Extracted text:
In an effort to understand the inners of deep neural networks and what information those models learn after been trained on a specific task, a team at Google come up with what's know today as DeepDream. The experiment results were interesting, it appears that neural networks trained to classify an image (i.e. discriminate between different classes) contains enough information to generate new images that can be artistic.

deepdream artistic images

In this notebook we will implement DeepDream in Tensorflow from scratch and test it on couple of images.

The DeepDream model is simply built on a backbone model trained on imagenet and the output of the model will be few activation layers picked from this backbone model. Then we run an image through this model, compute the gradients with respect to the activations of those output layers, then modify the original image to increase the magnitude of the activations which as a result will magnify the patterns in the image.

In our case, the backbone model is Inception V3 (which you can read more about it here). The following driagram shows an overview of this model architecture:

inception v3 model diagram

#collapse
import numpy as np
import tensorflow as tf
from tensorflow.keras import Model
from tensorflow.keras.applications.inception_v3 import *
from tensorflow.keras.preprocessing.image import *
from tqdm import tqdm
import matplotlib.pyplot as plt

To create the DeepDream model, we define the following helper function that uses InceptionV3 from TF Hub and uses the input layers as output of the model. Note that by default we are picking ramdom activation layers from the InceptionV3 model.

def create_model(layers=None):
    if not layers:
        layers = ['mixed3', 'mixed5']
    base = InceptionV3(weights='imagenet', include_top=False)
    outputs = [base.get_layer(name).output for name in layers]
    return Model(base.input, outputs)

We need to define few utils functions that we will use to process the images, for example scaling an image by a factor or converting tensor image into a numpy array.

def convert_tensor_to_nparray(image):
    image = 255 * (image + 1.0) / 2.0
    image = tf.cast(image, tf.uint8)
    image = np.array(image)
    return image

def scale_image(image, base_shape, scale, factor):
    new_shape = tf.cast(base_shape * (scale **factor), tf.int32)
    image = tf.image.resize(image,new_shape).numpy()
    image = preprocess_input(image)
    image = tf.convert_to_tensor(image)

Directives:
a: List the names of all the Python functions defined in the DeepDream notebook.
b: Continue the DeepDream notebook, starting right after its final code line.

Information provided:
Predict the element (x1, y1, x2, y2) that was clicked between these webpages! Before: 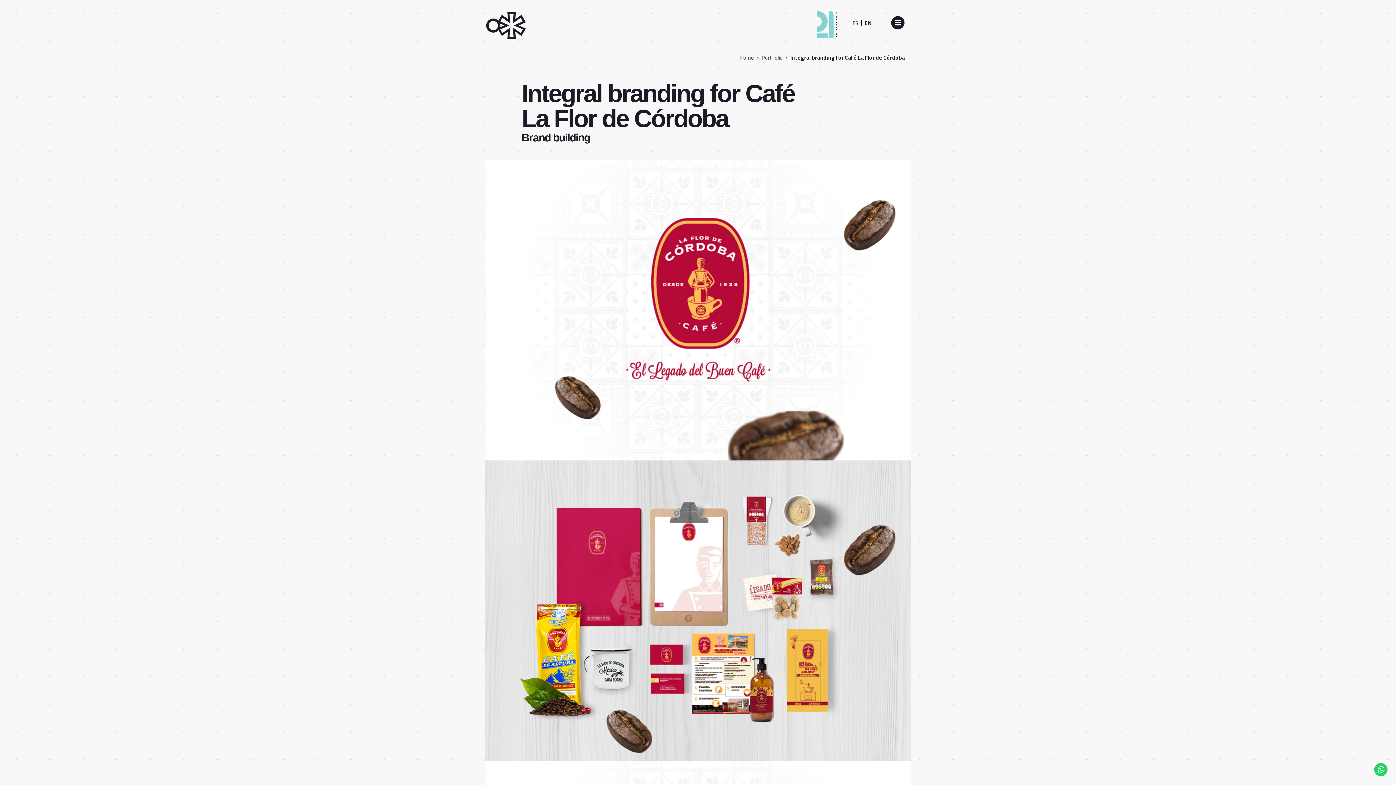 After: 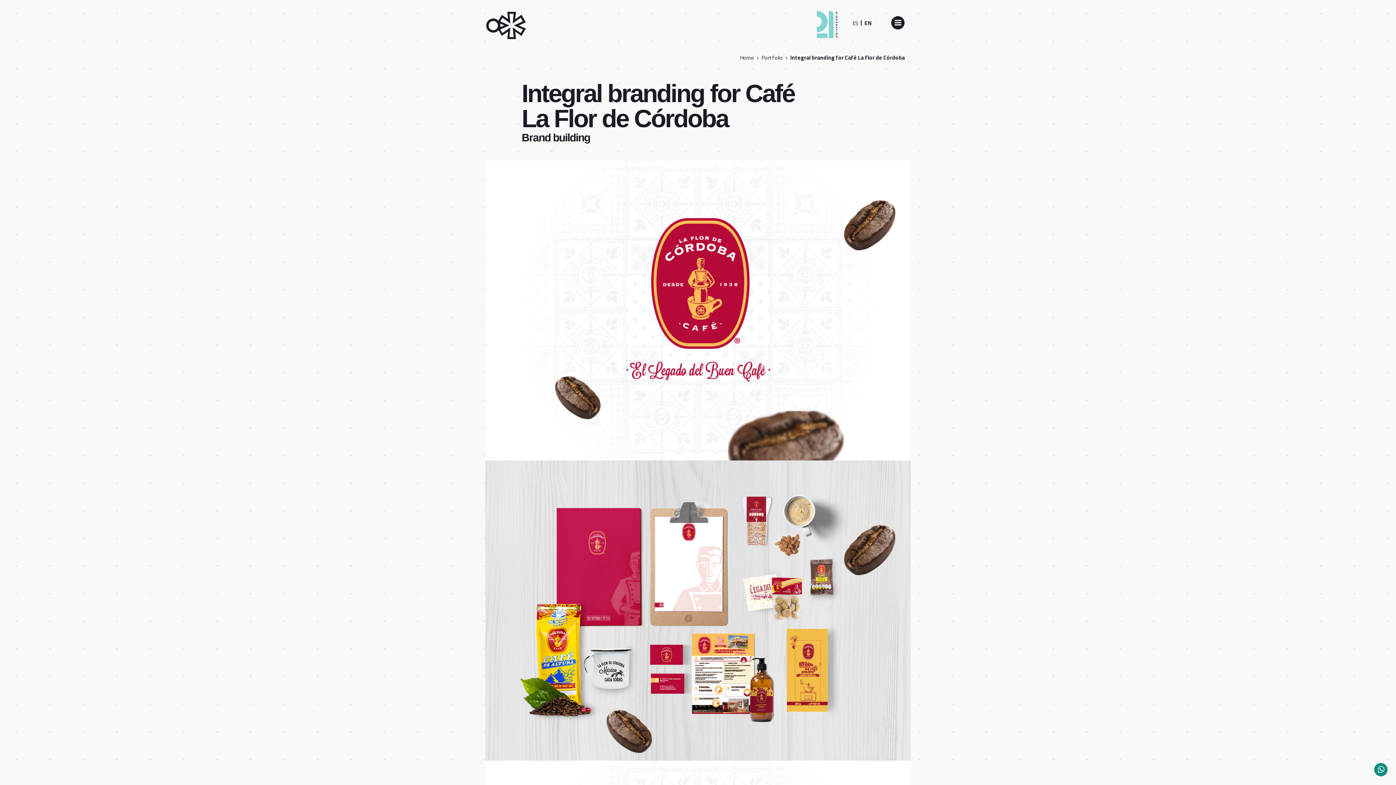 Action: bbox: (1373, 766, 1389, 773)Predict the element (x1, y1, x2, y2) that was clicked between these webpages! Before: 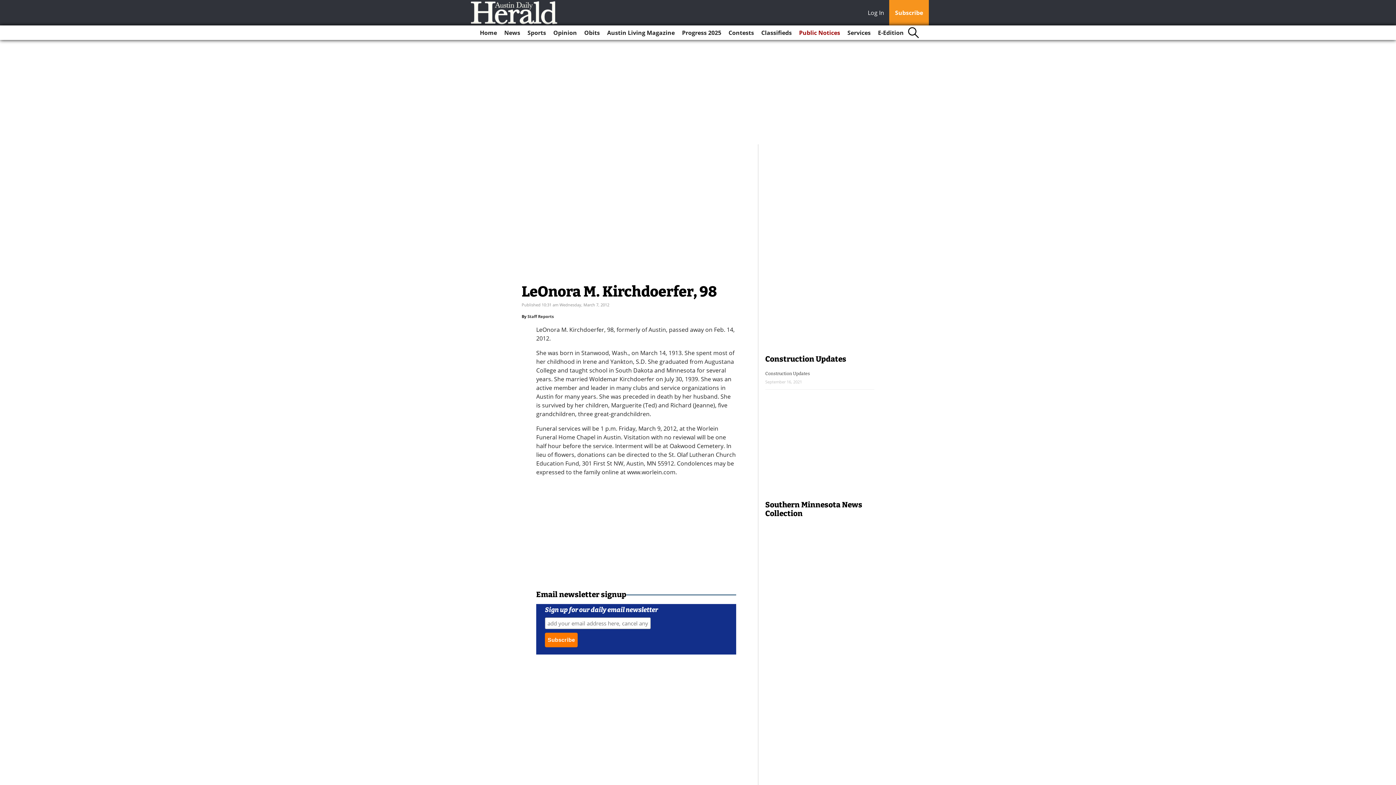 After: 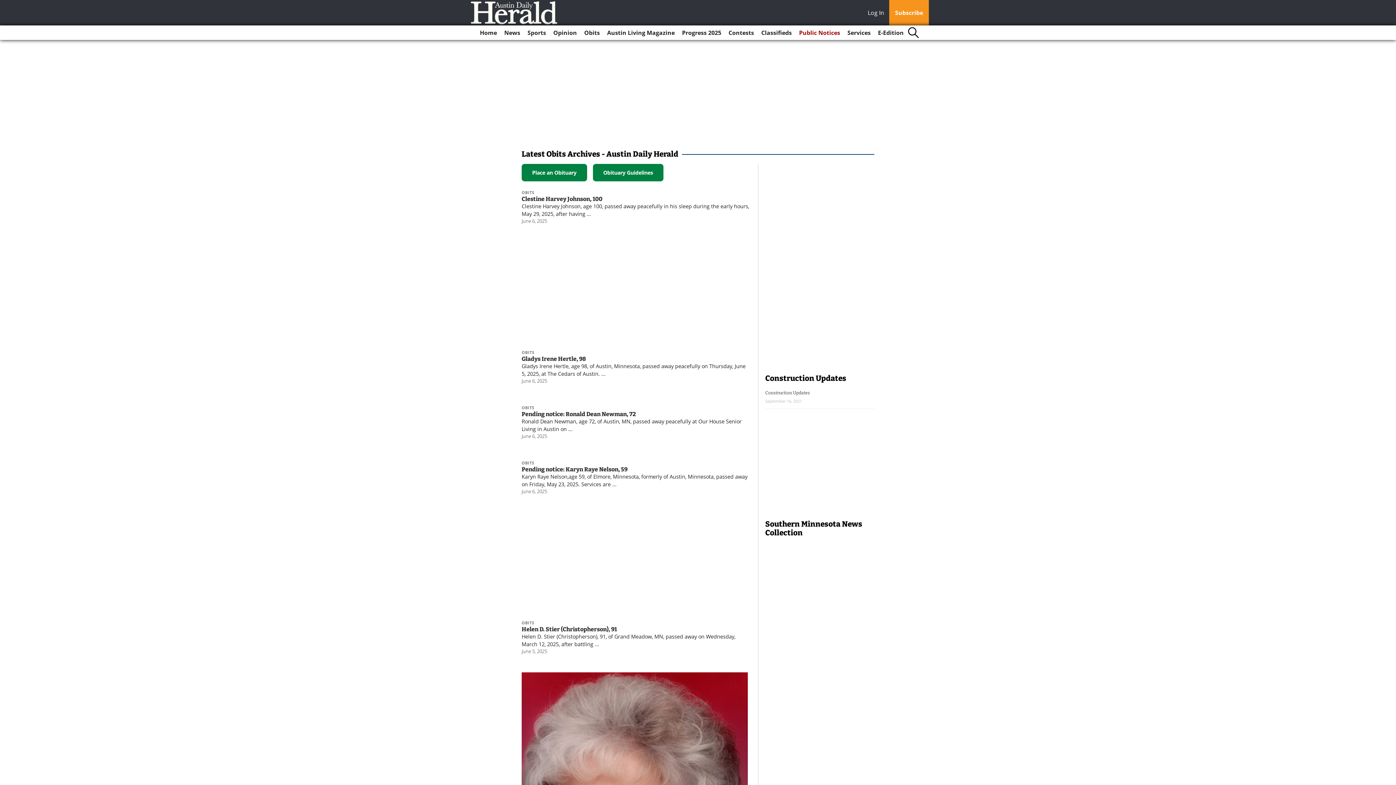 Action: bbox: (581, 25, 602, 40) label: ObitsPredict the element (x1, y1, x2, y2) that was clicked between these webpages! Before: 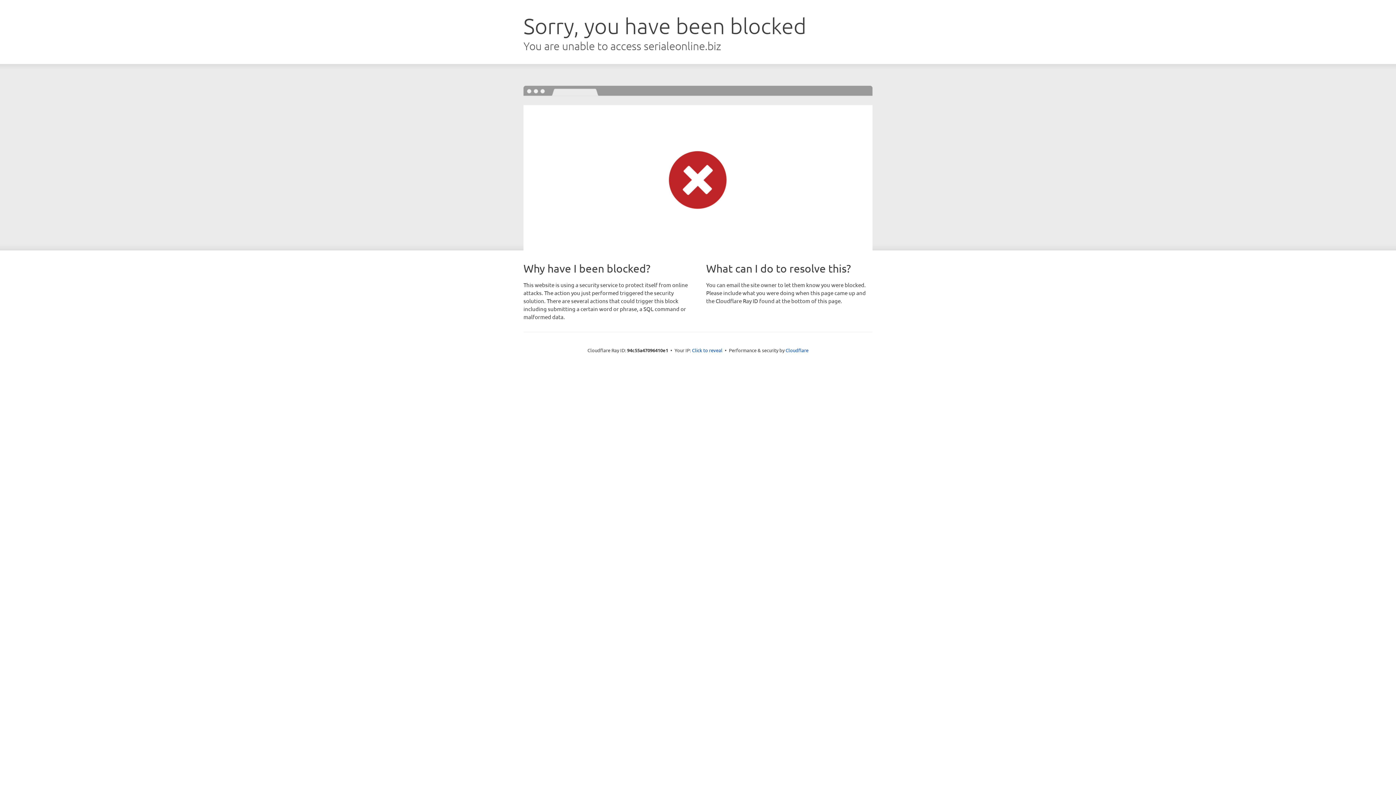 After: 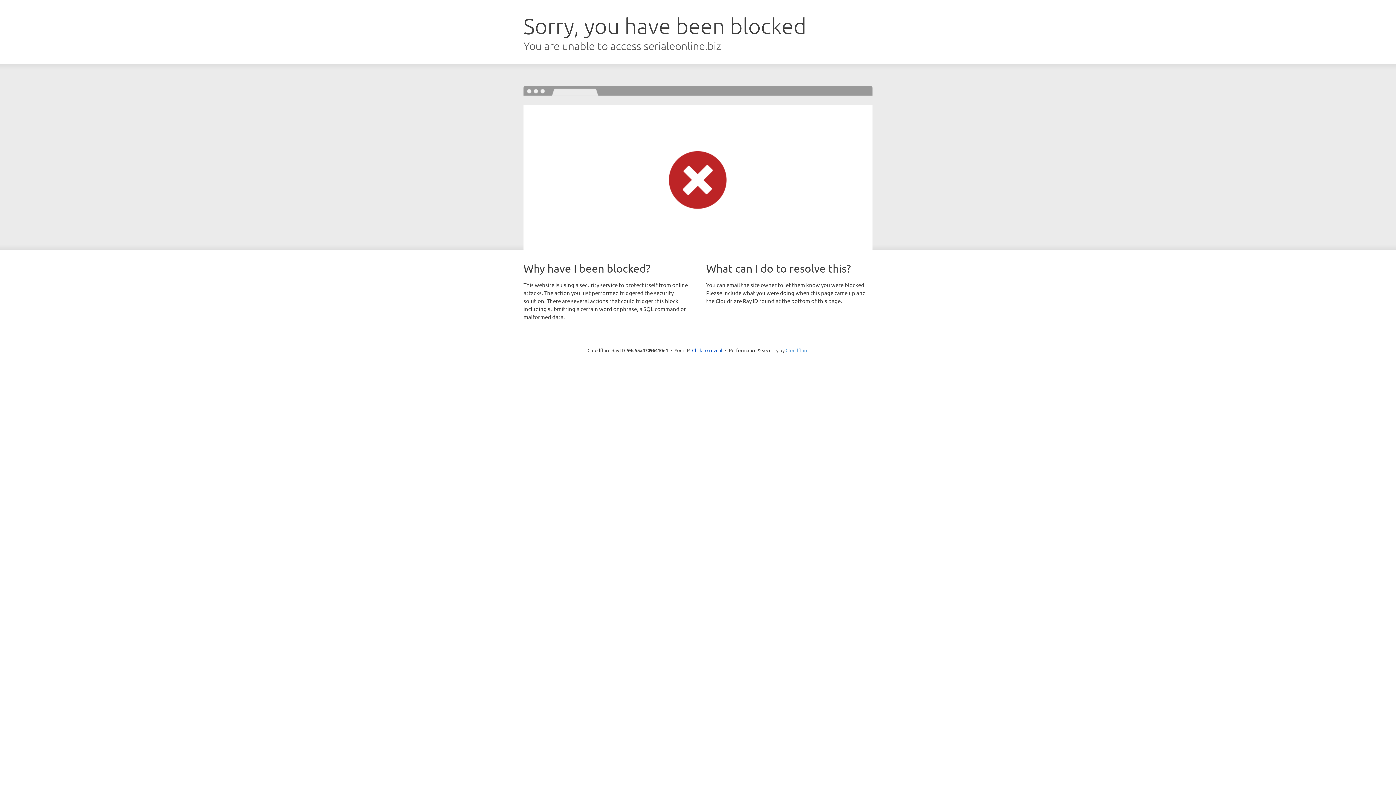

Task-by-task outputs:
a: create_model, convert_tensor_to_nparray, scale_image

b:
    return image

Next, we define a function to calculate the loss which is simly the average of the activations resulting from doing a forward pass with the input image.

def calculate_loss(model, image):
    image_batch = tf.expand_dims(image, axis=0)
    activations = model(image_batch)
    if len(activations) == 1:
        activations = [activations]

    losses = []
    for activation in activations:
        loss = tf.math.reduce_mean(activation)
        losses.append(loss)

    total_loss = tf.reduce_sum(losses)
    return total_loss

To calculate the gradients, we need to perform a forward pass inside a tf.GradientTape(), after that we simply update the image to maximize the activations in the next run.

Note how we are using the tf.function annotation which will improve the performance significantly.

@tf.function
def forward_pass(model, image, steps, step_size):
    loss = tf.constant(0.0)
    for _ in range(steps):
        with tf.GradientTape() as tape:
            tape.watch(image)
            loss = calculate_loss(model, image)

        gradients = tape.gradient(loss, image)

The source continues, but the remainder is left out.